Note: not all metadata is preserved by default, especially when updating a bucket from local files. The previous sections take care of public access, caching, CORS; see below for mime-types.

This also works within GCS, i.e., bucket to bucket. If you copy within GCS from bucket to bucket, you can use the -p option to preserve metadata (note: this incurs higher costs).

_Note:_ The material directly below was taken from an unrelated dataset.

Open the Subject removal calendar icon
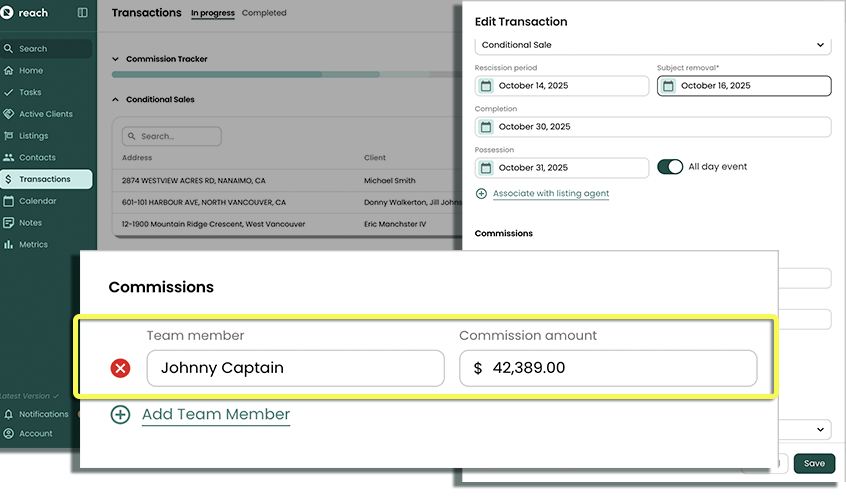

    gsutil -m cp -rp gs://bucket1/file1 gs://bucket2/

(You'll do need to set the CORS once for each bucket though; see the One-time-task section.)

MIME-type headers

Notes:

WOFF, EOT, and SVG content-type headers are detected correctly during upload to GCS.

  • For otf:

      gsutil setmeta -r -h "Content-Type:font/opentype" gs://our-bucket/mathjax/**.otf
    

Either change it as described or see advice here to do this automatically on upload.

Testing

  • CORS allow-origin [vital]
    • A simple test: switch www.mathjax.org over to the GCS origin (bucket.storage.googlapis.com) and use saucelabs to check rendering across IE, FF, Chrome, Safari.
    • Since CORS is set on bucket level, we should not have to worry about it.
  • font mimetypes [non-vital]
    • TODO write script to curl -I all woff and otf files, compare header.

One-time tasks

Setting a default ACL (access control list)

Notes:

The GCS default for access control is project-private. GCS does not allow for ACLs to persist when files are overwritten.

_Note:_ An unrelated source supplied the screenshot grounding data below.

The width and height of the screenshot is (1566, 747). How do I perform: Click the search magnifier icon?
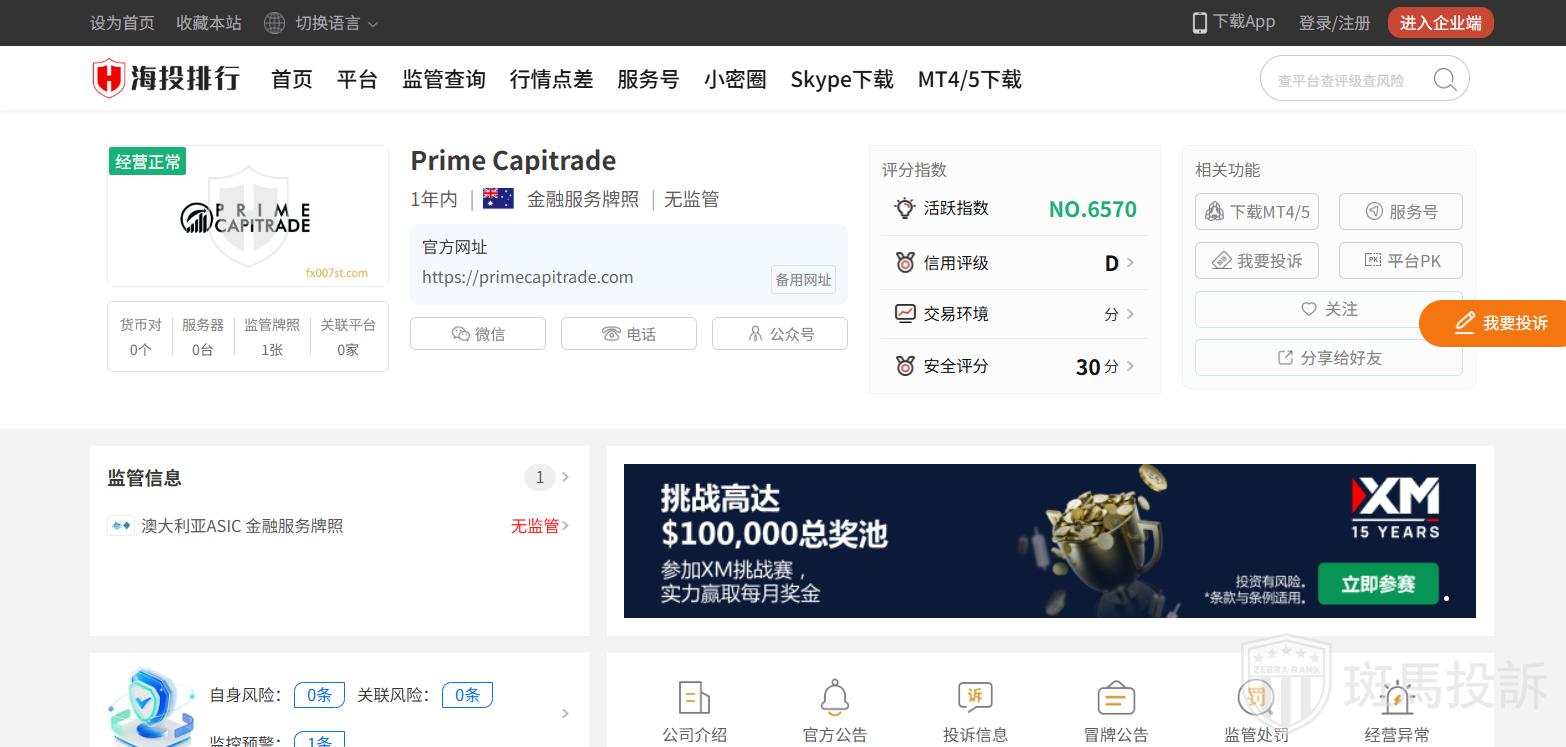1444,79
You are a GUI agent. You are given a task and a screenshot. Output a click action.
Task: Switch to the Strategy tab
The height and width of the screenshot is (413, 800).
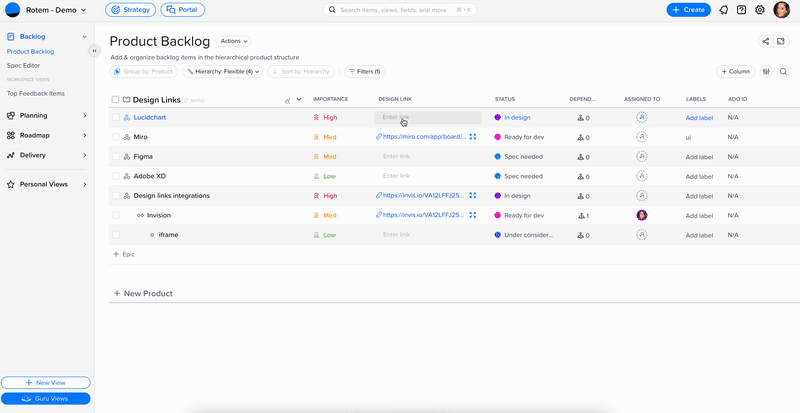[x=130, y=10]
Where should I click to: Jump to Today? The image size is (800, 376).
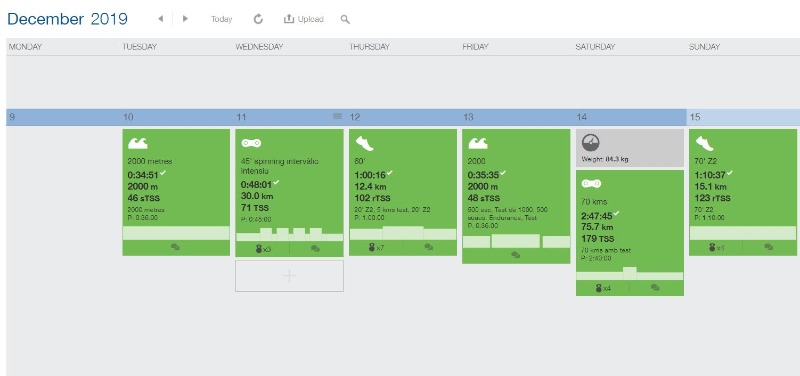tap(221, 19)
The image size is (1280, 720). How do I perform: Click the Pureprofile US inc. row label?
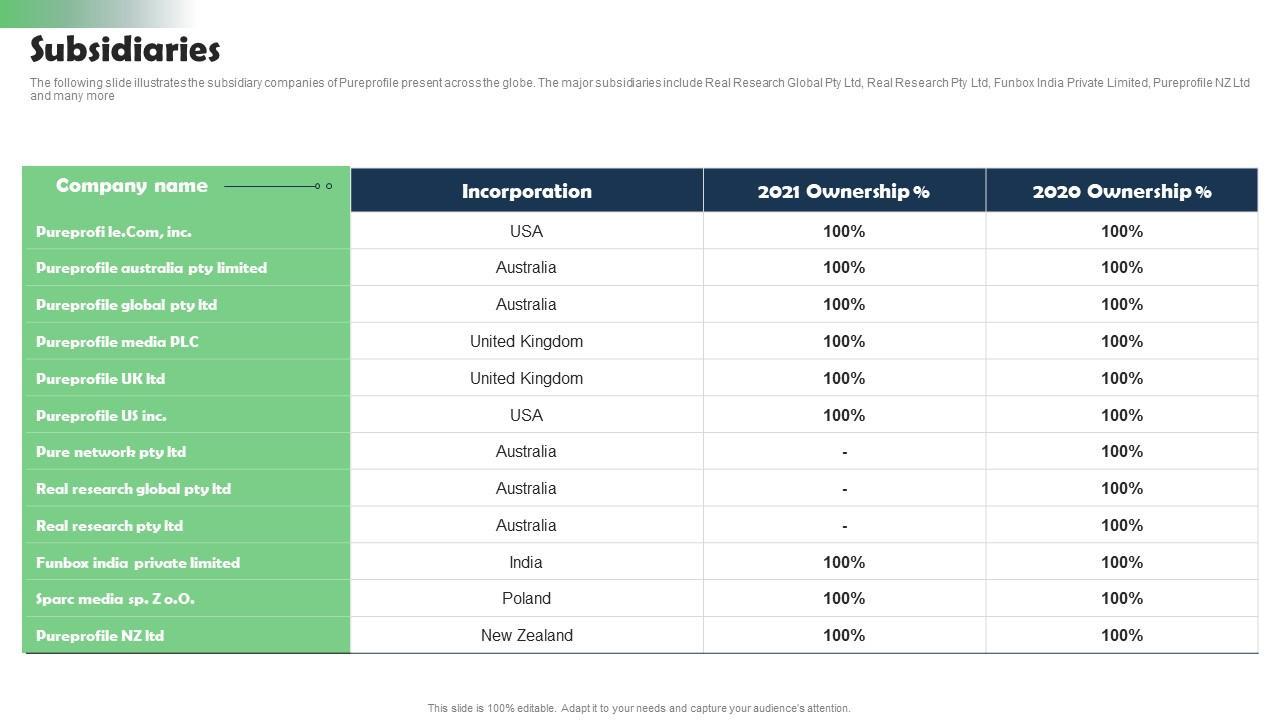point(101,416)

Since we update files in \latest with every releases and files in beta during beta runs, we need to prevent GCS from marking those new files as private (breaking public access to the CDN).

The solution is to set the default ACL for the bucket once following the instructions in the gsutil documentation.

To set this just use

$ gsutil defacl set public-read gs://our-bucket

set CORS headers

Notes:

Create an XML file with

<?xml version="1.0" encoding="UTF-8"?>
<CorsConfig>
  <Cors>
        <Origins>
            <Origin>*</Origin>
        </Origins>
        <Methods>
            <Method>GET</Method>
            <Method>POST</Method>
            <Method>HEAD</Method>
        </Methods>
        <ResponseHeaders>
            <ResponseHeader>*</ResponseHeader>
        </ResponseHeaders>
        <MaxAgeSec>3600</MaxAgeSec>
    </Cors>
</CorsConfig>

Save as cors.xml and run

gsutil cors set cors.xml gs://our-bucket

Set up caching

Notes:

The default caching time for public files is 1h. That's good enough for us since caching really happens on CloudFlare.

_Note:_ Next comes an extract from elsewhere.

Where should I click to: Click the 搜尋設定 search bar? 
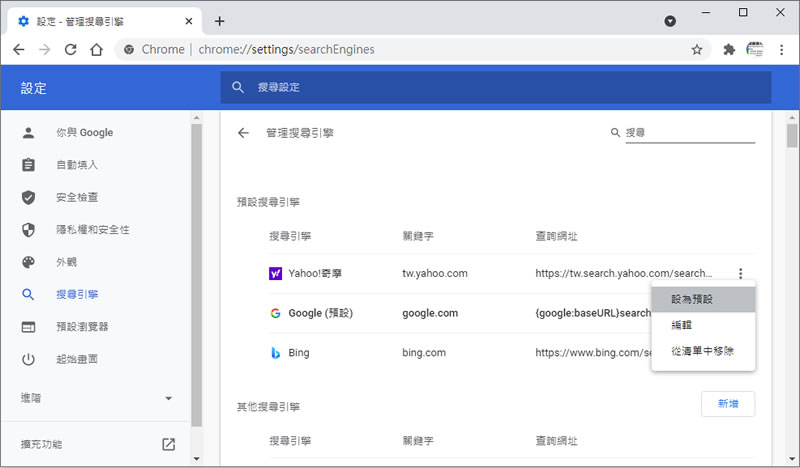tap(496, 87)
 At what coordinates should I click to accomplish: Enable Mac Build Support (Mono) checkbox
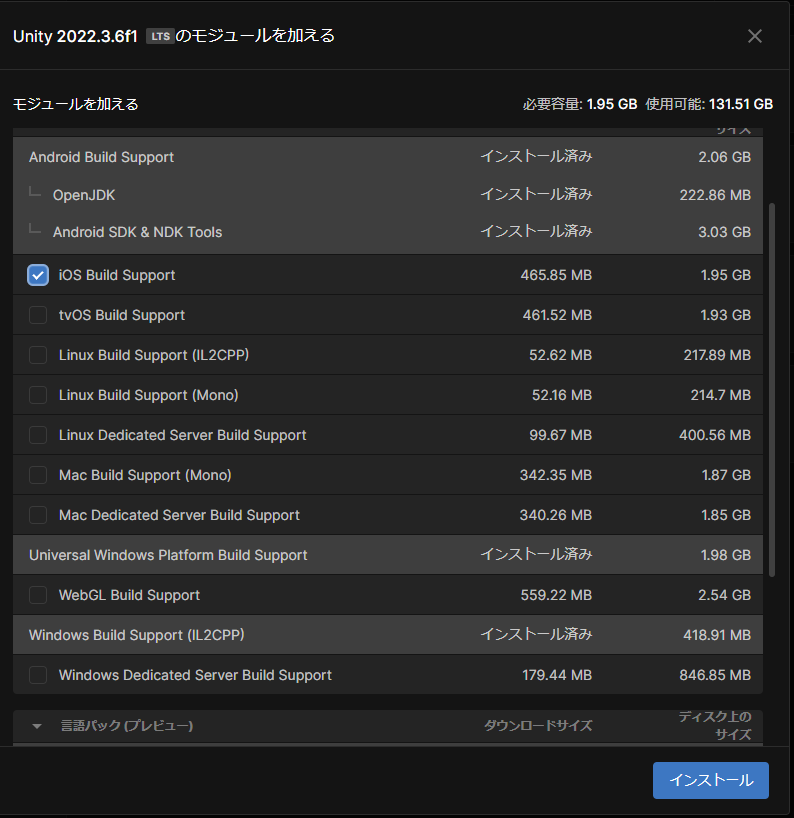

If you need to change it use something like

    $ gsutil -m setmeta -r -h "Cache-Control:public, max-age=3600" gs://our-bucket/mathjax/

CNAME

To use a CNAME for a bucket, the bucket needs to be named like the CNAME, see https://developers.google.com/storage/docs/reference-uris#cname.

You also need to verify domain ownership; see https://support.google.com/webmasters/answer/35179?hl=en.

Logging

We don't log on GCS anymore since we combine it with CloudFlare (and get their stats).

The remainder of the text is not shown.